PROBLEM:
Gather the lines below that include the string "will", copying each in full.

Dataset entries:
──────

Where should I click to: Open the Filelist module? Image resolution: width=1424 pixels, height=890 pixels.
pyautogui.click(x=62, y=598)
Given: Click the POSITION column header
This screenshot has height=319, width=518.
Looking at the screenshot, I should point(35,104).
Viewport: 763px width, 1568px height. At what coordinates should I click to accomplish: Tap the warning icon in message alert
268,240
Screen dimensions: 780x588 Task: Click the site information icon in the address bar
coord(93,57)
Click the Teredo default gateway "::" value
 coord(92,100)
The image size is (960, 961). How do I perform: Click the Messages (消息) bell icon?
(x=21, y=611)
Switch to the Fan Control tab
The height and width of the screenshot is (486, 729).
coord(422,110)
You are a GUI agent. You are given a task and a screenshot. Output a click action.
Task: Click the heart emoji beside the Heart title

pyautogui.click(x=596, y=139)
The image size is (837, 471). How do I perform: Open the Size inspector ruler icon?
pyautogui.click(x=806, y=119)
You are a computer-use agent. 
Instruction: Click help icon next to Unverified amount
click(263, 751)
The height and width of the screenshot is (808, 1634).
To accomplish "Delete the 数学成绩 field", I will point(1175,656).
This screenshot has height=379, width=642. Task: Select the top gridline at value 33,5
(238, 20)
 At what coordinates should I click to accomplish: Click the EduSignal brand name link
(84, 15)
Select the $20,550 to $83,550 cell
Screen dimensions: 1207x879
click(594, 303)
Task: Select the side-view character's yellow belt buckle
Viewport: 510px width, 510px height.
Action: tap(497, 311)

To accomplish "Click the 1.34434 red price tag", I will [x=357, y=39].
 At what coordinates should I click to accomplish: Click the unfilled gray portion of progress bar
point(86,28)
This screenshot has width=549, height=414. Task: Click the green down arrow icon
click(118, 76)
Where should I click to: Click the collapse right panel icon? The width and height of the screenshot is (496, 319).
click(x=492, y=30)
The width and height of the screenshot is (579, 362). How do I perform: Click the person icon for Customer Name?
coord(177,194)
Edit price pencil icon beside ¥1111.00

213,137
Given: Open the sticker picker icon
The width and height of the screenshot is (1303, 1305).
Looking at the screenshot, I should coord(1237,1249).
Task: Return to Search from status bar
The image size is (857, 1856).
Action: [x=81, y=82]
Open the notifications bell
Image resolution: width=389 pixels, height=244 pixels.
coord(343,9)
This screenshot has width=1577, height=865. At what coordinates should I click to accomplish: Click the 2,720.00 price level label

──────

RESPONSE:
To accomplish "Delete the 数学成绩 field", I will point(1175,656).
To accomplish "Click the 1.34434 red price tag", I will [x=357, y=39].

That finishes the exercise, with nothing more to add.